Kuzey Irak’ta yapılan bölgesel seçimler bitti ama tartışmaları ve gerginliği bitmedi. Patrick Seale’in de yazdığı gibi, bu gerilim hem yatay hem de dikey olarak artabilir. Zira yüzde 70 ile birlikte başkanlık seçimlerini kazanan Barzani’nin hedefinde Musul ile Kerkük var. Bu bölgeleri de Kürdistan yönetimine katarak liderliğini pekiştirmek ve böylece tarihe geçmek muradında. Bu yayılmacı planlarından ve ihtirasından dolayı BM yetkilileri onu tehlikeli bir maceraperest olarak nitelendirdiler. Kimileri bu yayılmacı emellerinden veya planlarından dolayı kendisini Bismark’a benzetiyor.
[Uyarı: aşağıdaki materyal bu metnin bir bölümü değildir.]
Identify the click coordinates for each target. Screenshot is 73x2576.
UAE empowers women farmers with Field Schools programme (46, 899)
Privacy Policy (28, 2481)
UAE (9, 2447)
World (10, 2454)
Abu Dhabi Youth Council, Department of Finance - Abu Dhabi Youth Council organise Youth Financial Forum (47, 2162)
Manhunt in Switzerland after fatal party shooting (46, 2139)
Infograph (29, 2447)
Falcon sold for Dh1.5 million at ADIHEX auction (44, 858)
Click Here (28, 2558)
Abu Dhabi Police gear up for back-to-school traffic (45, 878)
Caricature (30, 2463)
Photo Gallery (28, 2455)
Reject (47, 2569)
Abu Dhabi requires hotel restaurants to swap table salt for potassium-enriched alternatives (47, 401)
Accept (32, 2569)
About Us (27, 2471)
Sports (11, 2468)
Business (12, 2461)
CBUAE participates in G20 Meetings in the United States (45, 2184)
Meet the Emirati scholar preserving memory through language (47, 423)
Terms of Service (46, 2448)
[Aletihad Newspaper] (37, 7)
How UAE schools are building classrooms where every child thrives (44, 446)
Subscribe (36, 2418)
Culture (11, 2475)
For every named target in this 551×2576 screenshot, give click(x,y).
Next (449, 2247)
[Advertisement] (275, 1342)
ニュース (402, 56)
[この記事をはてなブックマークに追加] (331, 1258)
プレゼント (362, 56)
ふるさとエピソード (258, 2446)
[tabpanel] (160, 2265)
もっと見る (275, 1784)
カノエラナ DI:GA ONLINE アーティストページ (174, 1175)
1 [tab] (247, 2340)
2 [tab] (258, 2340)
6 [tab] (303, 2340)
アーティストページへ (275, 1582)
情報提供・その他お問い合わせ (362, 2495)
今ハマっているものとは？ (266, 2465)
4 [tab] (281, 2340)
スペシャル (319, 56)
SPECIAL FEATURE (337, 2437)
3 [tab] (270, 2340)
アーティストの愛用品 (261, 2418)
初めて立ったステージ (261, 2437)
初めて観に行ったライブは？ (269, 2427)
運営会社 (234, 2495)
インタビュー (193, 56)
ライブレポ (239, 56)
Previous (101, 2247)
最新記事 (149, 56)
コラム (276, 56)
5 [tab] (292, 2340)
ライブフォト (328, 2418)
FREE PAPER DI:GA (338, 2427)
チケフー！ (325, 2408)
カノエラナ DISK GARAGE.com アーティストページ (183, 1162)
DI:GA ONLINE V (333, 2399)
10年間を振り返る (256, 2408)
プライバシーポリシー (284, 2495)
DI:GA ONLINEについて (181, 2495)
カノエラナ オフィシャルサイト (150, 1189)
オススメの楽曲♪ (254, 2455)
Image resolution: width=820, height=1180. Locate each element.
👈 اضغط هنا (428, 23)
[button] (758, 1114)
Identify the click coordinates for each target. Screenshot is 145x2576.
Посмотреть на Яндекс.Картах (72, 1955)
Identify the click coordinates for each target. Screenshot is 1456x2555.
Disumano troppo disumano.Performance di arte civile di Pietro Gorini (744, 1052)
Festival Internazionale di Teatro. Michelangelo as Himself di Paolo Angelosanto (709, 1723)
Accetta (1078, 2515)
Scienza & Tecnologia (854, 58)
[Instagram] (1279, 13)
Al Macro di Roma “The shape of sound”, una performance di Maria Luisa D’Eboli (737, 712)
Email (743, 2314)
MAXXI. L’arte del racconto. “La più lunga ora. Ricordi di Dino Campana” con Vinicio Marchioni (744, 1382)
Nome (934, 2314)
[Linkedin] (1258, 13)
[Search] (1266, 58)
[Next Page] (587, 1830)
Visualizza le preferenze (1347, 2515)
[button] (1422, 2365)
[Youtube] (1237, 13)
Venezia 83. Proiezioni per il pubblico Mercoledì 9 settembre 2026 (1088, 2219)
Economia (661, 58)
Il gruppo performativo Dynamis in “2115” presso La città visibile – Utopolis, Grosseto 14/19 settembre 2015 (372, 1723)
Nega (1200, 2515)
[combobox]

Bilindiği gibi Garibaldi ve Bismark gibi liderler kendi ülkelerinde ulusal birliği temin etmişler ve bu vasıflarıyla tarihe geçmişlerdi. Bundan dolayı, Barzani’nin bölgesel sınırları güneye ve Kerkük’e doğru uzatma girişimleri elbette ki Bağdat ile krizi derinleştirecektir. Hatta kimileri geçtiğimiz aylarda tarafların savaşın eşiğine geldiğini ileri sürmüşlerdir. Tam olarak ne olduğunu bilmiyoruz. Farklı rivayet ve değerlendirmeler var.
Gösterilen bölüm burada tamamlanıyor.